Alhamdulillah keinginanku saat merantau saat itu terwujud, malahan terwujud semua. Yaitu mondok dan sekolah. Aku jadi mondok di Pesantren Roudlotul Hamidiyah dan bisa sekolah di SMA Muhammadiyah 03 Kayen. Itulah ceritaku bisa bersekolah lagi.

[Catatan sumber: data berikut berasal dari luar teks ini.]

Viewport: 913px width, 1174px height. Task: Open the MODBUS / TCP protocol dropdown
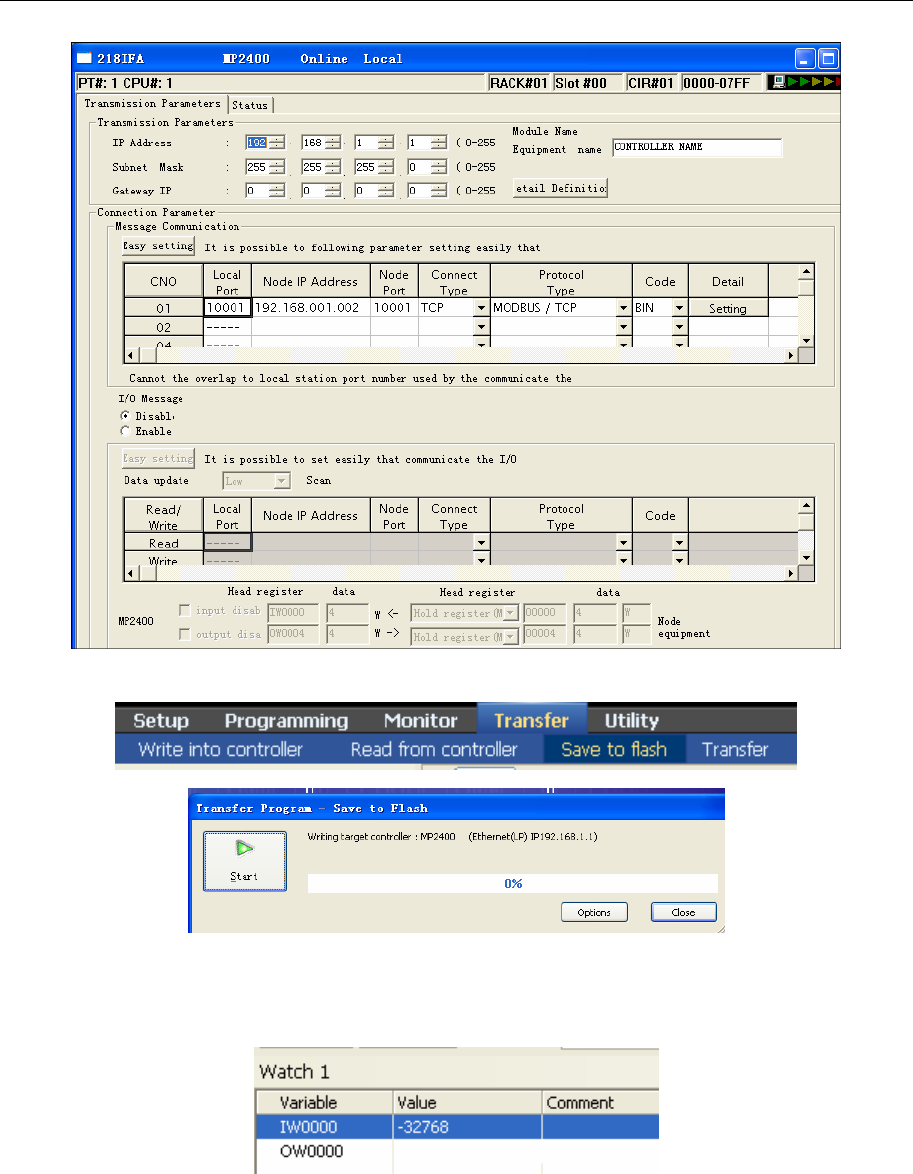[623, 308]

Saat itu tanpa terasa sudah tiga tahun aku bersekolah disitu, ada guruku yang bertanya padaku. “Agus..., nanti setelah lulus mau melanjutkan kemana ? ” Tanya guruku. Aku bingung, dan sulit rasanya untuk menjawabnya. Pertanyaan itu sungguh belum pernah aku fikirkan secara serius saat dulu-dulu. Baru saat itu aku benar-benar memikirkannya. Setelah merenung aku putuskan untuk memperdalam lagi ilmu agamaku setelah lulus nanti, aku ingin mondok lagi. Suatu hari ada guruku, Bu wiwik nama beliau memberi info didepan kelas kalau ada beasiswa yang membebaskan biaya kuliah, namanya beasiswa bidikmisi. Beasiswa untuk siswa berprestasi dan berasal dari keluarga kurang mampu. Bu wiwik juga berkata langsung kepadaku menyuruh aku daftar. “Daftar saja gus, kamu kan cukup pintar dan jika kuliah pasti berat juga. Jadi kemungkinan pasti lolos dan diterima” saran Bu wiwik. Tapi aku kurang berminat, karena aku ingin mondok lagi.
Aku sampaikan keinginanku pada ibuku, bahwa setelah lulus nantinya aku ingin mondok lagi. Ibuku menjawab padakau bahwa jika aku ingin mondok maka aku sendiri lah yang akan membiayainya. Karena ibuku sudah tua, dan kakak-kakakku sudah berkeluarga semua dan menafkahi keluarganya masing-masing. Mendengar penjelasan dari ibuku itu aku jadi berfikir. Apakah aku bias membiayai mondokku sendiri, padahal aku ingin mondok di Jawa Timur. Sedangkan pada saat itu dipondok Rodlotul Hamidiyyah dan sekolah di Kayen saja aku dikedua tempat itu dengan banyak mendapatkan pembebasan biaya, mendapat keringanan dan beasiswa. Hanya setiap bulan keluargaku mengirimi uang saku kepadaku sekitar seratus ribu, uang segitu bagiku sudah cukup pada saat itu bahkan kadang masih tersisa. Aku jadi ragu untuk mondok lagi, akhirnya aku berpaling dan mulai memperhatikan beasiswa yang dulu Bu Wiwik infokan kepadaku. Aku mulai bertanya-tanya pada Bu Wiwik tentang beasiswa Bidikmisi itu dan sesekali aku cari informasi di internet diwaktu senggang. Aku jadi benar-benar fokus untuk mengejar beasiswa bidikmisi itu dan pilihan pertamanku adalah mengejarnya di IAIN Sunan Ampel Surabaya. Karena memang ini sesuai keinginanku untuk memperdalam ilmu agamaku lagi.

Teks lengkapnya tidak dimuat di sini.